Niewielka przestrzeń dla gości mieściła się na tarasie na zew­nątrz, pod obrośniętą winem pergolą. Zgodnie z obietnicą, widok na port był cudowny, a kolacja wspaniała. Alexandra świetnie czuła się w towarzystwie kuzyna. Była zaskoczona, że tak szybko się zaprzyjaźnili i nabrali do siebie zaufania. Żałowała tylko jednego – że nie poznała Ramóna wcześniej. Byłby dobrym bratem, pomyślała ze smutkiem. Kiedy tak obserwowała go podczas rozmowy, zauważyła, że kryje on w sobie coś więcej niż to, co widać na pierwszy rzut oka. Co jakiś czas na jego twarzy pojawiał się szczery uśmiech, w którym ukazywał piękne równe zęby, ale Alexandra dostrzegła też zmarszczki smutku, co było dziwne jak na kogoś w jego wieku. Przecież był tylko o kilka lat od niej starszy. Nie miał pewnie jeszcze trzydziestki.

– Opowiedz mi o swoim życiu w Londynie – poprosił, urywając sobie kawałek pieczywa. – Musi tam być o wiele bardziej divertido e interesante niż tutaj, w prowincjonalnym hiszpańskim mieście.
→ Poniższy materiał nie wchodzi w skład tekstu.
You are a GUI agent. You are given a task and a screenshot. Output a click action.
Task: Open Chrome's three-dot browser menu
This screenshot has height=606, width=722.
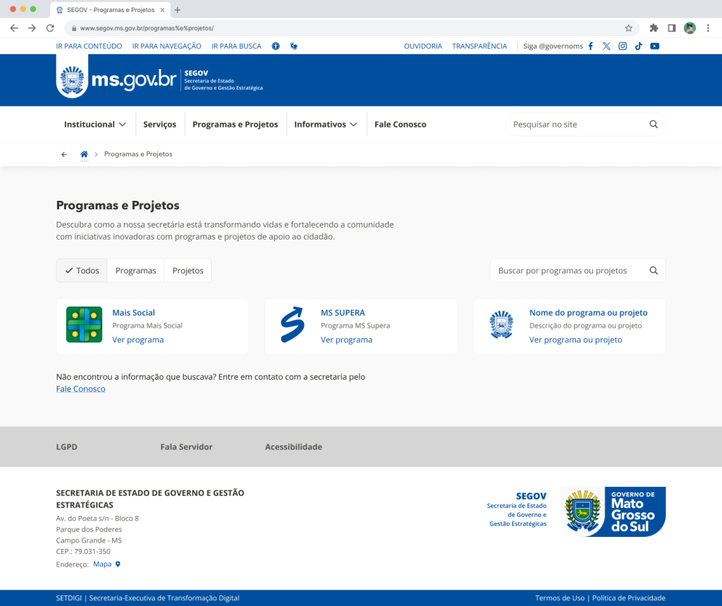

– No wiesz, dopiero co przyjechałam, trudno mi to ocenić. – Roześmiała się. – Ale pewnie z pozoru to ekscytujące, że na West Endzie jest tyle klubów jazzowych, że urządza się przyjęcia, a w weekendy jeździ do Brighton, takie tam rzeczy.

Choć tego typu życie towarzyskie wciągało ją w wyrafinowane środowisko, to były puste rozrywki. Alexandra czuła się znużona widywaniem stale tych samych twarzy, prowadzeniem tych samych rozmów. Marzyła o czymś bardziej emocjonującym i o wolności.

Ramón pokiwał głową.

– Tak, mi primita, moja mała kuzyneczko, rozumiem, dlaczego chciałaś uciec przed tą torturą i przyjechać do naszego zacofanego kraju, by poznać naszą ciepłą i wyluzowaną rodzinkę – powiedział rozbawiony.

– Racja, kiedy o tym mówię, nie wygląda to zbyt strasznie, ale na swój sposób człowiek się w tym dusi. Nie ty jeden wiesz, co znaczą ograniczenia. Jednak ja mam swoje pisanie i to moja ucieczka. Moje sanktuarium, jeśli wolisz. – Instynktownie uniosła brodę, jakby się broniła. – Tym postanowiłam się zajmować.

– No tak, moja kuzynka jest pisarką, jak często mówiła nam duquesa. Twierdzi, że wydałaś jakieś książki.

Alexandra uniosła brew, zaskoczona zainteresowaniem babki. Najwyraźniej jest z niej dumna, skoro o tym wspominała.

– To prawda. Powieści romantyczne. Tak naprawdę przyjechałam tu częściowo po to, żeby poznać realia, bo akcja mojej następnej książki ma toczyć się w Hiszpanii.

– W takim razie musisz pozwolić mi przybliżyć ci nasze zwyczaje. A oto i twoja pierwsza lekcja…

W tej chwili pojawił się Pedro i postawił talerze parującej paelli i cudownie pachnące kokotxas, po czym obrócił się na pięcie – bardzo szybko jak na tak tęgiego mężczyznę – i znów znikł w kuchni.

– Jeszcze nigdy nie widziałam żółtego ryżu – przyznała Alexandra, rzucając okiem na kolorowe danie przed sobą.

– To przez szafran, aromatyczną przyprawę z krokusów – wyjaśnił Ramón, widząc jej zaskoczenie. – O, musisz się wiele nauczyć, kuzynko. Używamy go często w hiszpańskiej kuchni. Buen probecho, spróbuj – zachęcił gestem ręki i oboje z apetytem zabrali się do jedzenia.

Po dłuższej chwili rzucił na nią łobuzersko okiem.

– A więc, mi primita, skoro jesteś takim ekspertem w dziedzinie romansów, czy w Anglii czeka na ciebie jakiś novio?

Przez chwilę stanęło jej w oczach spojrzenie nieznajomego napotkanego w porcie tego popołudnia i przypomniała sobie, jak coś między nimi zaiskrzyło.